Reading passage:
____________________

Transcriptome Assembly Quality Assessment

Brian Haas edited this page Sep 4, 2016 · 3 revisions
Clone this wiki locally

Transcriptome Assembly Quality Assessment

Once your assembly is complete, you'll want to know how 'good' it is, and you might want to compare the quality of the assembly to similar assemblies generated by alternative assemblers, or having run an assembly with different parameters.

There are some general ways to characterize the quality of your assembly:

  • Examine the RNA-Seq read representation of the assembly. Ideally, at least ~80% of your input RNA-Seq reads are represented by your transcriptome assembly. The remaining unassembled reads likely corresponds to lowly expressed transcripts with insufficient coverage to enable assembly, or are low quality or aberrant reads.

  • Examine the representation of full-length reconstructed protein-coding genes, by searching the assembled transcripts against a database of known protein sequences.

  • Use BUSCO to explore completeness according to conserved ortholog content.

  • Compute the E90N50 transcript contig length - the contig N50 value based on the set of transcripts representing 90% of the expression data.

____________________

Problem A:
Please write out the stretch of the transcriptome assembly quality page from "There are some" through "known protein sequences.".
Problem B:
Continue the page on transcriptome assembly quality assessment, starting after its final sentence.

Provided records:

____________________

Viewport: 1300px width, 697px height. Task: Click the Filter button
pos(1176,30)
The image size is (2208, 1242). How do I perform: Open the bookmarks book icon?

____________________

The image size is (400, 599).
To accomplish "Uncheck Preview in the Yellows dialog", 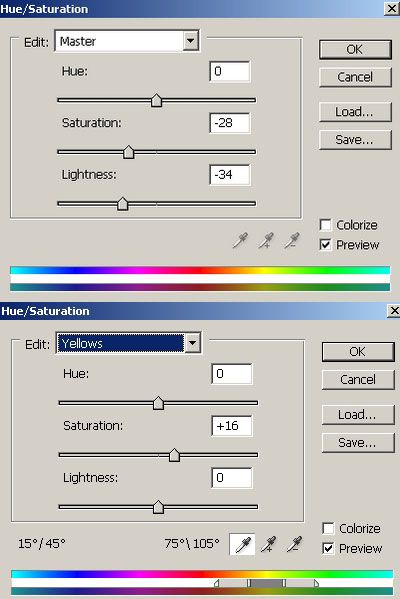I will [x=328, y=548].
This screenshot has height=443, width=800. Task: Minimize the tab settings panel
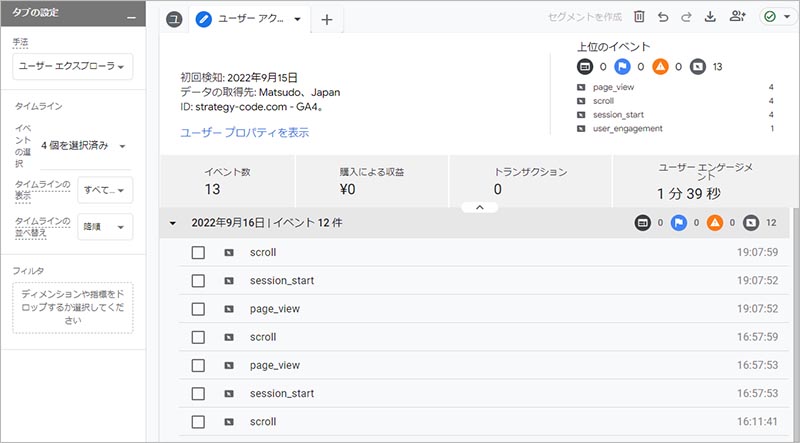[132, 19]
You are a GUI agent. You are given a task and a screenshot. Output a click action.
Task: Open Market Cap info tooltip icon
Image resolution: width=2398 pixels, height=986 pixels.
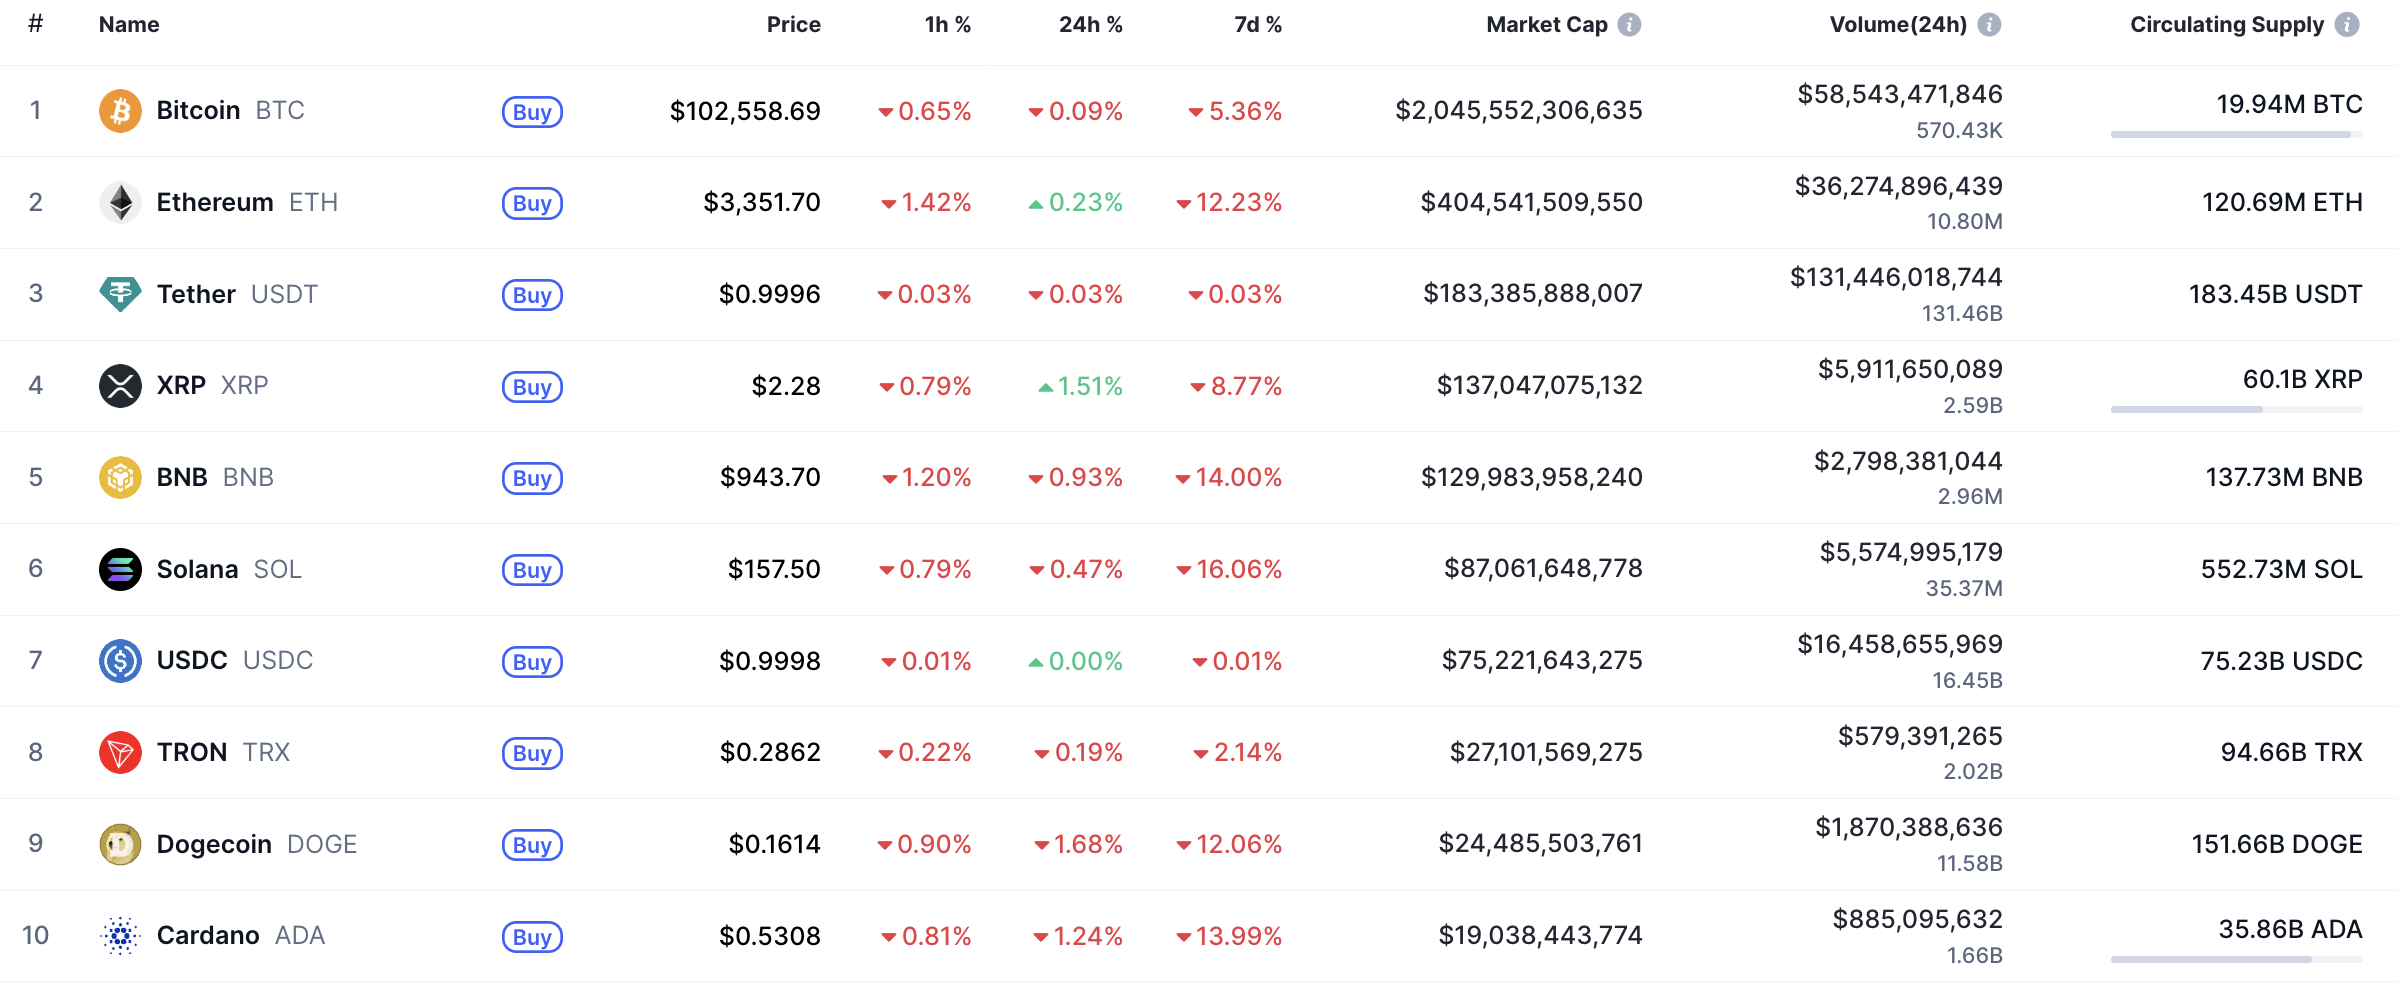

____________________

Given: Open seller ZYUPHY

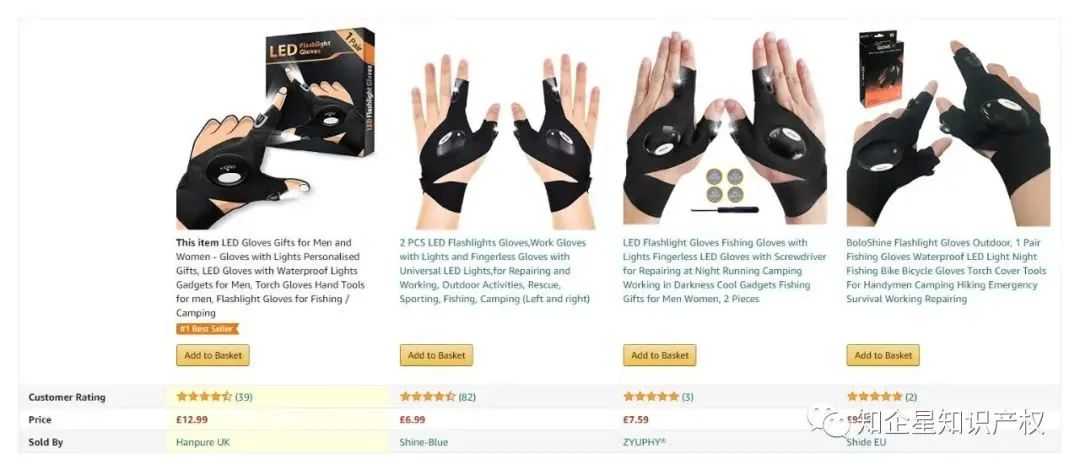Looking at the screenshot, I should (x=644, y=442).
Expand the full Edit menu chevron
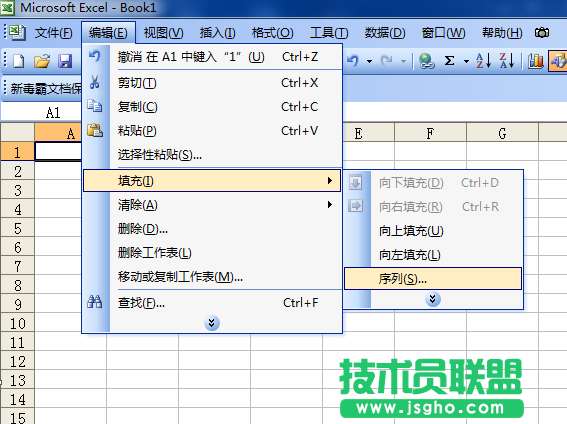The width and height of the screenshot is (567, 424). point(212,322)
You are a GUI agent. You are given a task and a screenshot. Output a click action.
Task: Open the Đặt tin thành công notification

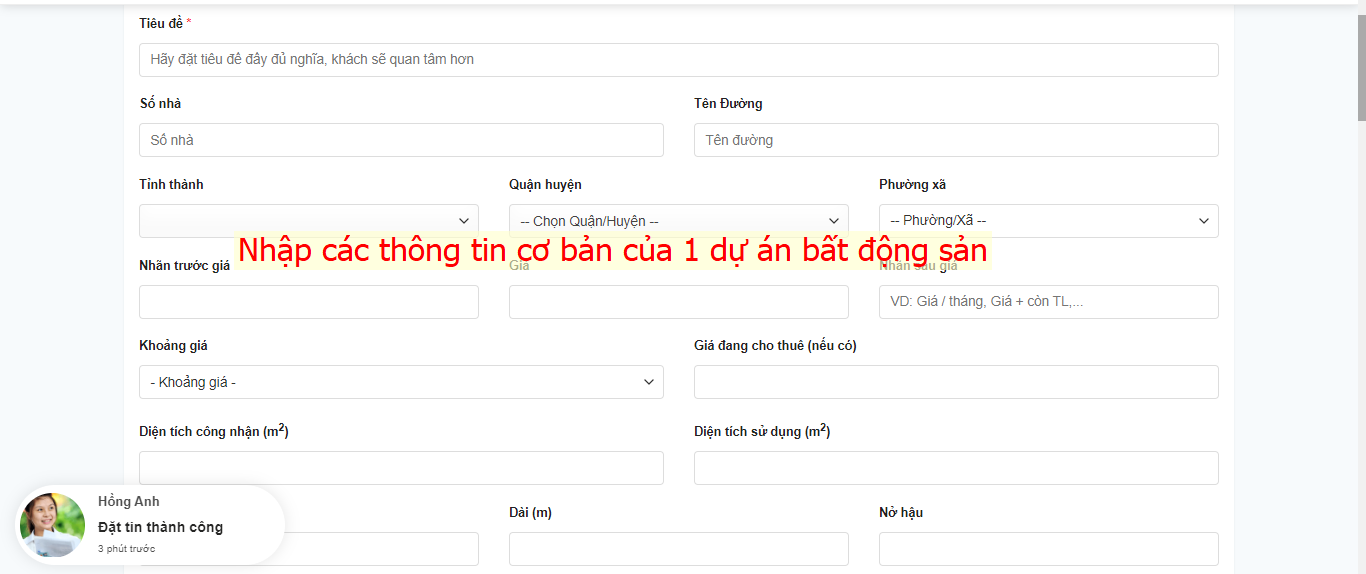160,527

____________________

Output A:
There are some general ways to characterize the quality of your assembly:

  • Examine the RNA-Seq read representation of the assembly. Ideally, at least ~80% of your input RNA-Seq reads are represented by your transcriptome assembly. The remaining unassembled reads likely corresponds to lowly expressed transcripts with insufficient coverage to enable assembly, or are low quality or aberrant reads.

  • Examine the representation of full-length reconstructed protein-coding genes, by searching the assembled transcripts against a database of known protein sequences.

Output B:
  • Compute DETONATE scores. DETONATE provides a rigorous computational assessment of the quality of a transcriptome assembly, and is useful if you want to run several assemblies using different parameter settings or using altogether different tools. That assembly with the highest DETONATE score is considered the best one.

  • Try using TransRate. TransRate generates a number of useful statistics for evaluating your transcriptome assembly. Read about TransRate here: Note that certain statistics may be biased against the large numbers of transcripts that are very lowly expressed. Consider generating TransRate statistics for your transcriptome before and after applying a minimum expression-based filter.